TASK => Set down each entry exactly; omit images.
MATERIAL TO PROCESS Block Start
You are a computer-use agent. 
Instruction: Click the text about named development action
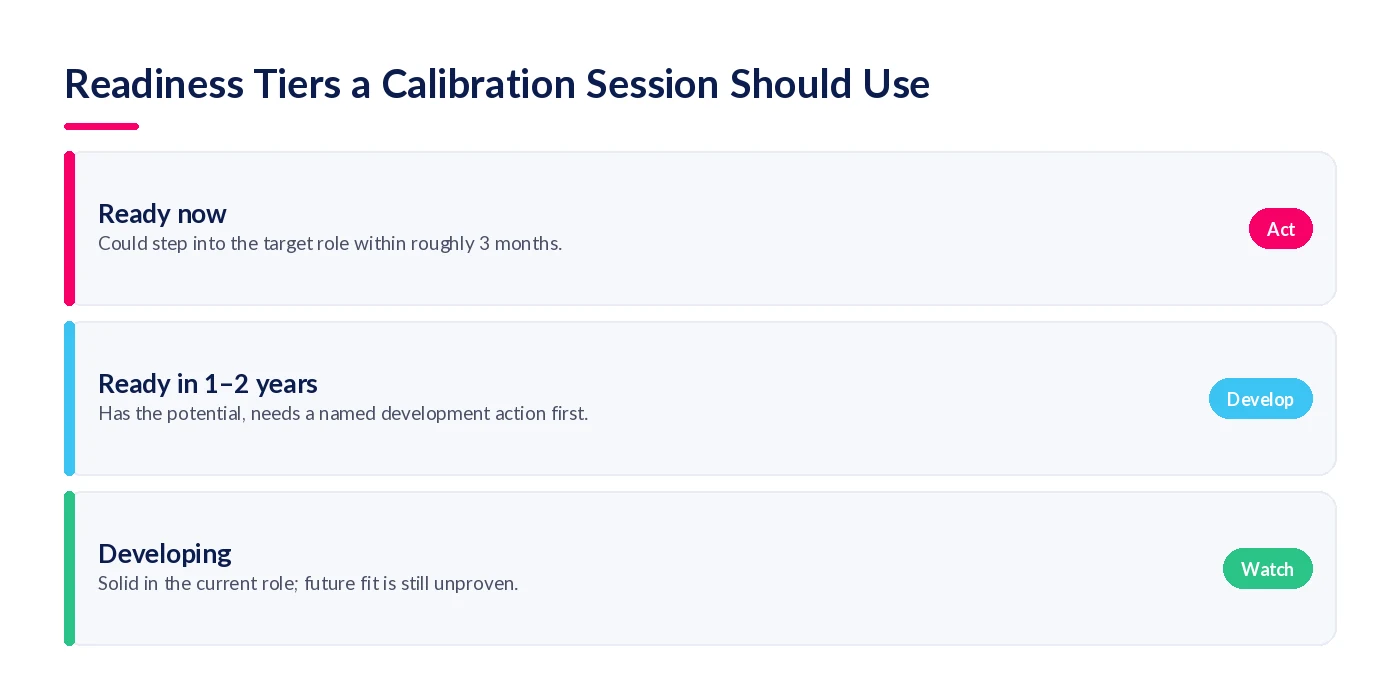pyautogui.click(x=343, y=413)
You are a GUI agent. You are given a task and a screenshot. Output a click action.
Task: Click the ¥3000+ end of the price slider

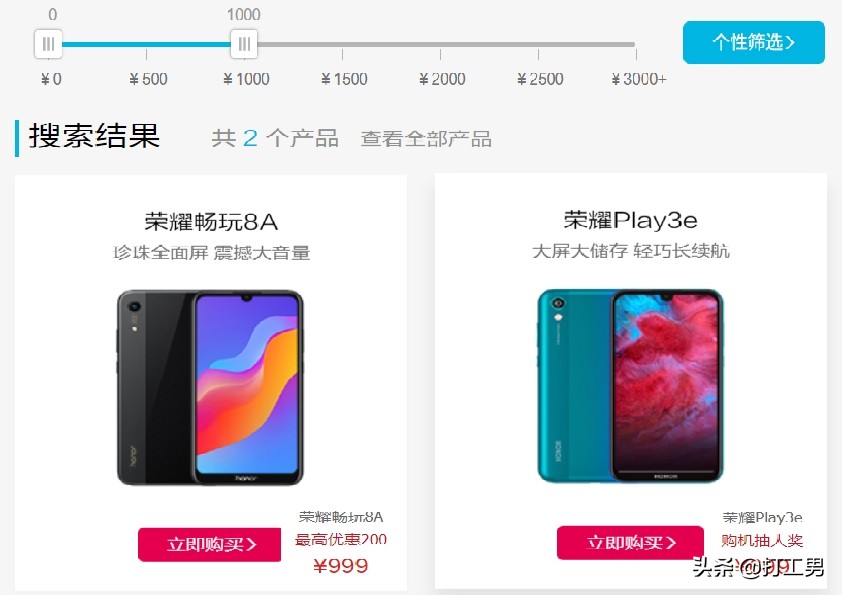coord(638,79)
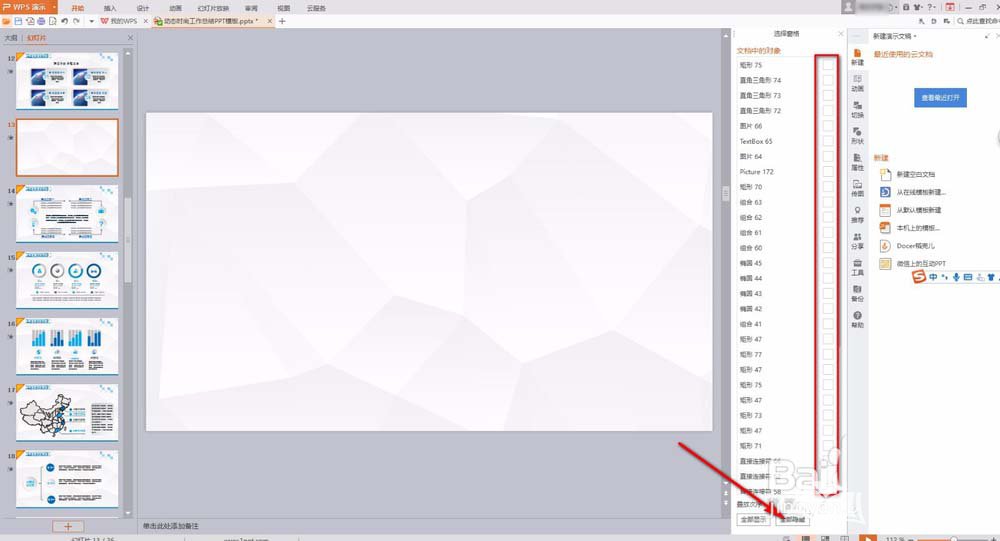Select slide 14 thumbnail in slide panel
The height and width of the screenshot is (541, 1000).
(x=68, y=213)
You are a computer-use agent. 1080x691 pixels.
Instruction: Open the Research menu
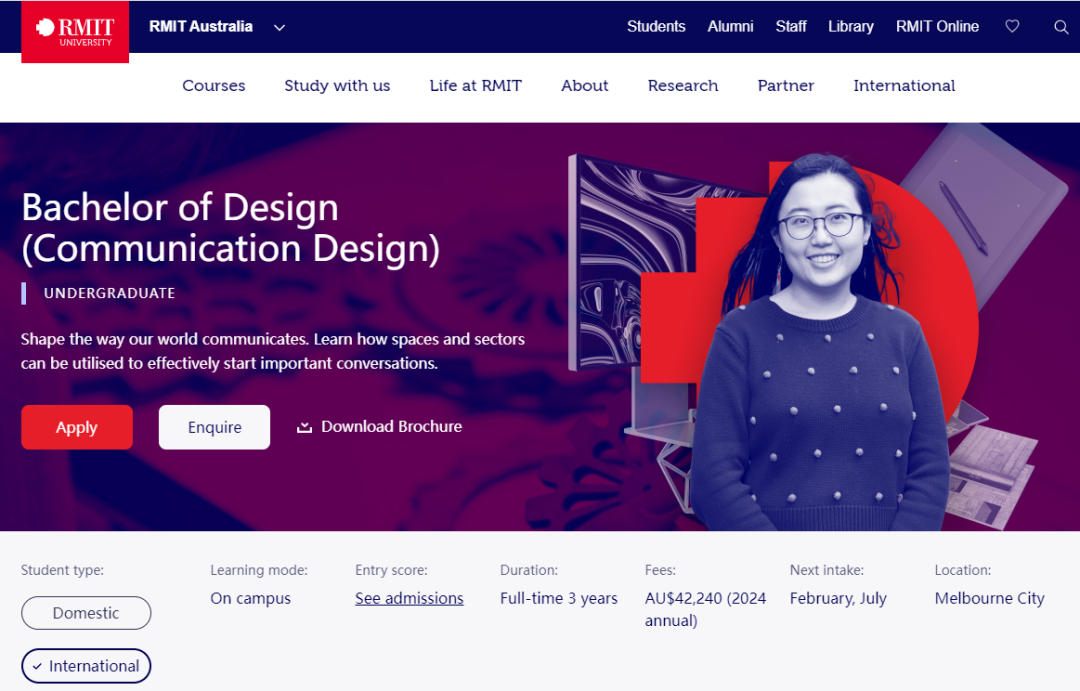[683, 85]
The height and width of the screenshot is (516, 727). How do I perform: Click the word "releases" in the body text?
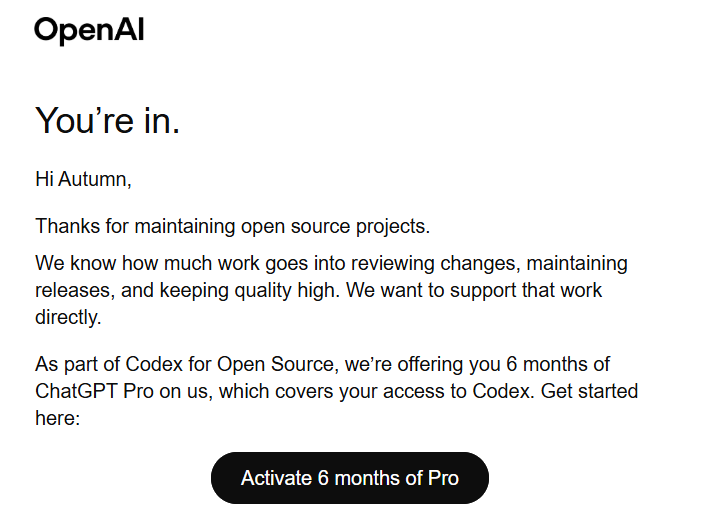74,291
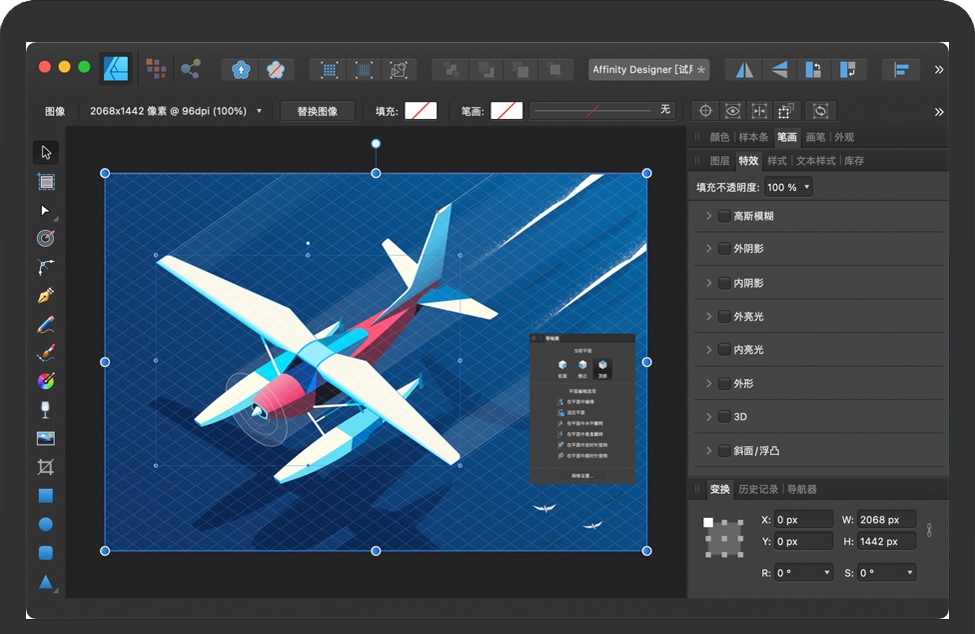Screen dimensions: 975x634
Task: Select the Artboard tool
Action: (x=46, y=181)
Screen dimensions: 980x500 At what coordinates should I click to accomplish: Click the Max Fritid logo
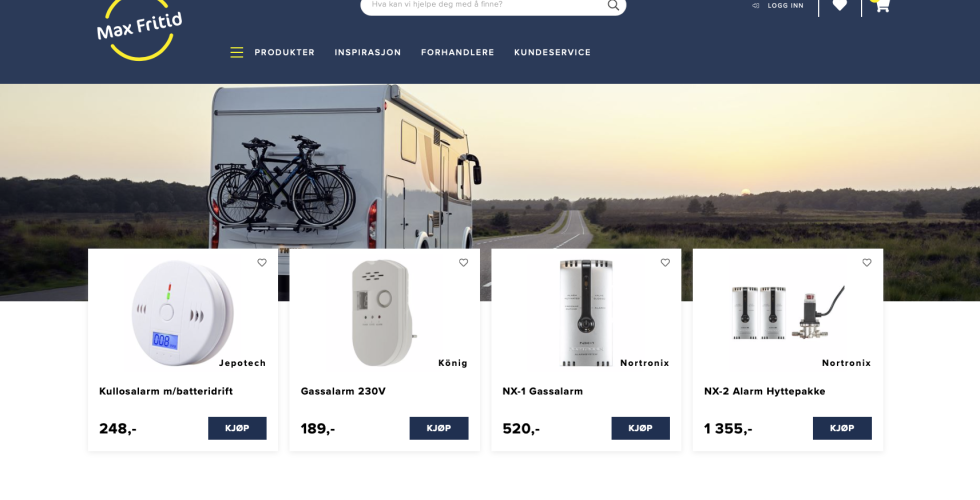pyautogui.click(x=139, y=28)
MATERIAL TO PROCESS Block End
SOLVED PROBLEM =>
You are a computer-use agent. 
Instruction: Click the text about named development action
pyautogui.click(x=343, y=413)
You are a GUI agent. You are given a task and a screenshot. Output a click action.
Task: Click the ¥3000+ end of the price slider

coord(638,79)
Select slide 14 thumbnail in slide panel
The height and width of the screenshot is (541, 1000).
(x=68, y=213)
You are a computer-use agent. 1080x691 pixels.
Instruction: Open the Research menu
[683, 85]
The height and width of the screenshot is (516, 727). How do I perform: Click the word "releases" in the body text?
74,291
Screen dimensions: 975x634
Task: Select the Artboard tool
Action: (x=46, y=181)
Screen dimensions: 980x500 At what coordinates should I click to accomplish: Click the Max Fritid logo
pyautogui.click(x=139, y=28)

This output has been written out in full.